The entire listing that follows must be repeated exactly, pictures excluded.

::: Records to process :::

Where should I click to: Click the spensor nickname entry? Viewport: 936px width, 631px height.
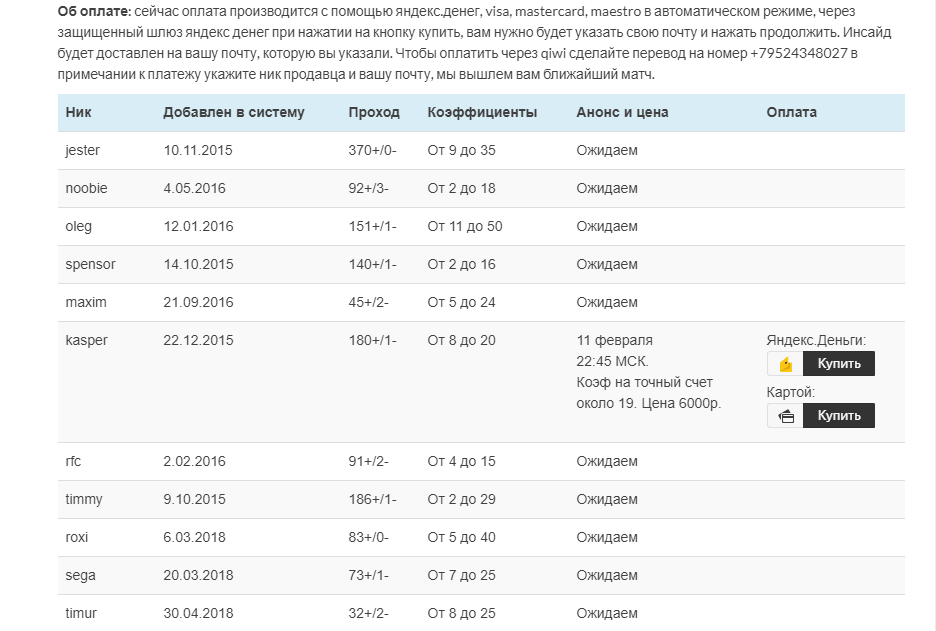(x=90, y=264)
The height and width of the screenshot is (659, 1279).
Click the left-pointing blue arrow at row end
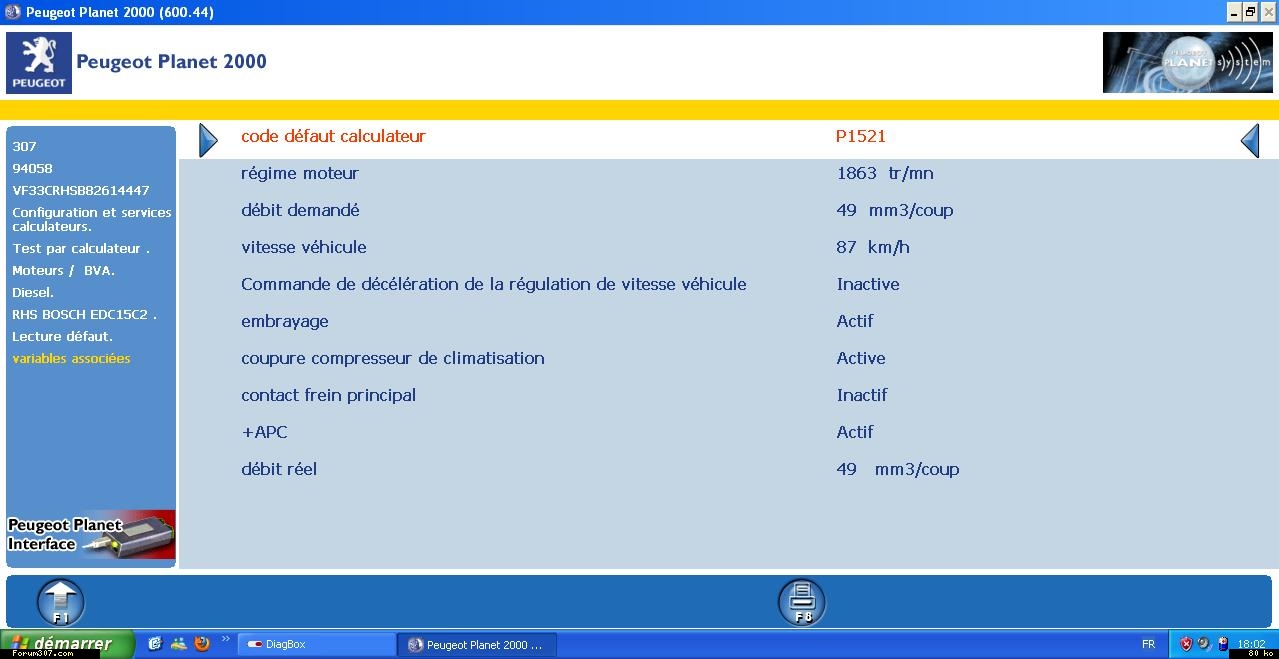pos(1249,140)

:::

* **Solution to the exercise**
Where should I click to: Click the spensor nickname entry? Viewport: 936px width, 631px height.
(x=90, y=264)
The height and width of the screenshot is (659, 1279).
Click the left-pointing blue arrow at row end
pos(1249,140)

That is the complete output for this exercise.